__BAGIAN TEKS__.
»»
Kezuhudan Mbah Yai Moehaimin Tamam

dina kamila dan kh moehaimin tamam


Seperti dikisahkan oleh Dina Kamila

Sebagai seorang kiai yang memiliki ratusan bahkan ribuan santri, pantasnya Mbah Yai kita punya kendaraan pribadi; minimal mobil Avanza, lah. Tapi Mbah Yai kita ini sepertinya tak tertarik dengan kemewahan semacam itu.

Sepanjang sejarah Assalam berdiri sejak 1977, Mbah Yai tidak pernah punya mobil. Baru sekitar tahun 2005, Mbah Yai beli mobil yang 'membanggakan', matoh pokoknya! Hitam besar panjang. Lengkap dengan empat roda yang bisa berputar semua. Suara mesinnya keras, tidak seperti mobil-mobil baru zaman sekarang. Kaca jendela kanak-kiri bisa dibuka, berguna sebagai AC alami. Seperti itu, kiranya, sudah memenuhi semua syarat untuk disebut 'mobil'.

Mudahnya perumpamaan, mobil itu sejenis elf yang sudah usang. Sekedar sejenis, lho. Merk dan tipe apa mobil itu sulit dideteksi. Entah Toyota, entah Nissan, atau Mitsubishi sudah tidak jelas. Lagi pula plakat merk yang biasanya menempel di bagian depan sudah mabur entah kemana (bahkan sebelum dibeli Abah). Kalau di Bangilan masih ada mobil angkutan umum, seperti itulah tepatnya.
««
__KETENTUAN LATIHAN__.
A) Menurut kisah tentang kezuhudan Mbah Yai Moehaimin Tamam, sejak tahun berapa Assalam berdiri?
B) Salin kata demi kata seluruh bagian kisah tentang kezuhudan Mbah Yai Moehaimin Tamam, mulai dari "Seperti dikisahkan oleh" turun sampai "untuk disebut 'mobil'.".
Entri yang ada tidak diperlukan untuk latihan ini.

__DAFTAR DATA__.
»»
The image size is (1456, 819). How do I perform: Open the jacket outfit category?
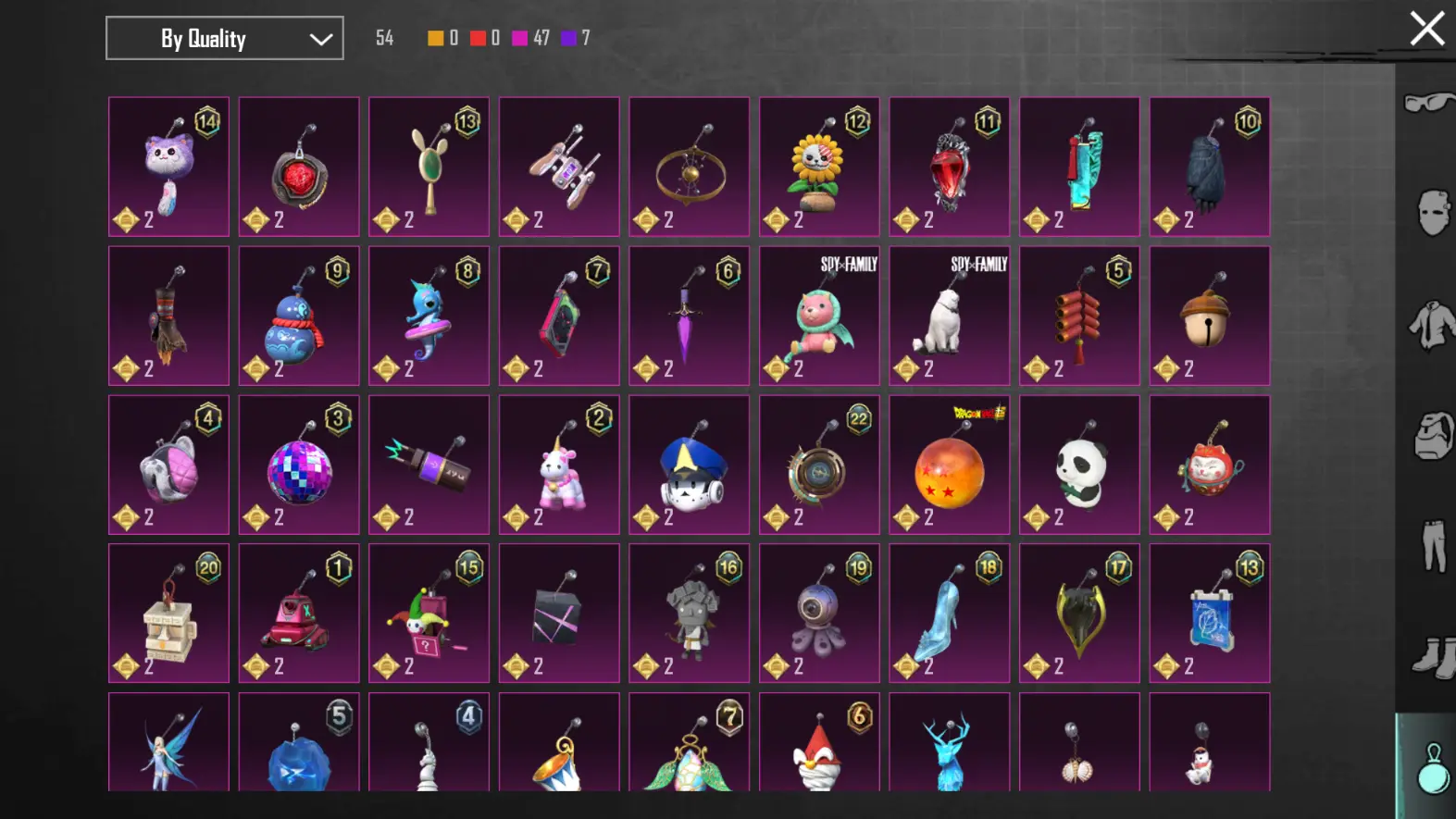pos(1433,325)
««
»»
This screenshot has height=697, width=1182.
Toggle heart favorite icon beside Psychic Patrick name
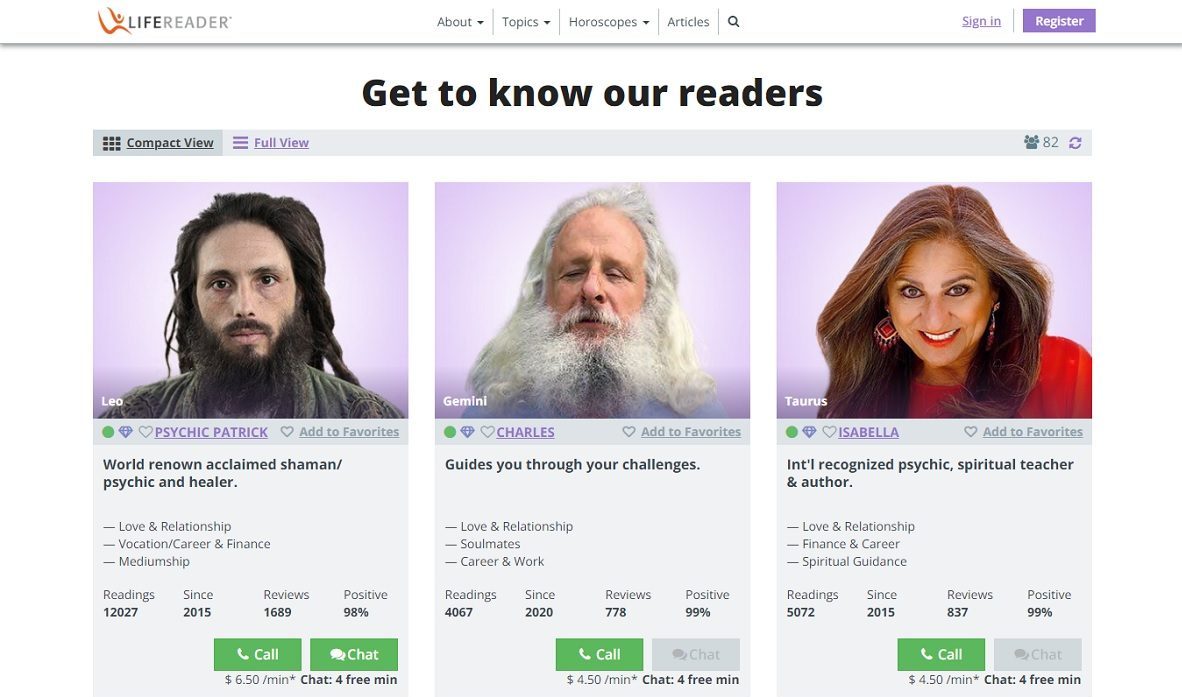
««
__HASIL LATIHAN__.
A) Assalam berdiri sejak tahun 1977.

B)
Seperti dikisahkan oleh Dina Kamila

Sebagai seorang kiai yang memiliki ratusan bahkan ribuan santri, pantasnya Mbah Yai kita punya kendaraan pribadi; minimal mobil Avanza, lah. Tapi Mbah Yai kita ini sepertinya tak tertarik dengan kemewahan semacam itu.

Sepanjang sejarah Assalam berdiri sejak 1977, Mbah Yai tidak pernah punya mobil. Baru sekitar tahun 2005, Mbah Yai beli mobil yang 'membanggakan', matoh pokoknya! Hitam besar panjang. Lengkap dengan empat roda yang bisa berputar semua. Suara mesinnya keras, tidak seperti mobil-mobil baru zaman sekarang. Kaca jendela kanak-kiri bisa dibuka, berguna sebagai AC alami. Seperti itu, kiranya, sudah memenuhi semua syarat untuk disebut 'mobil'.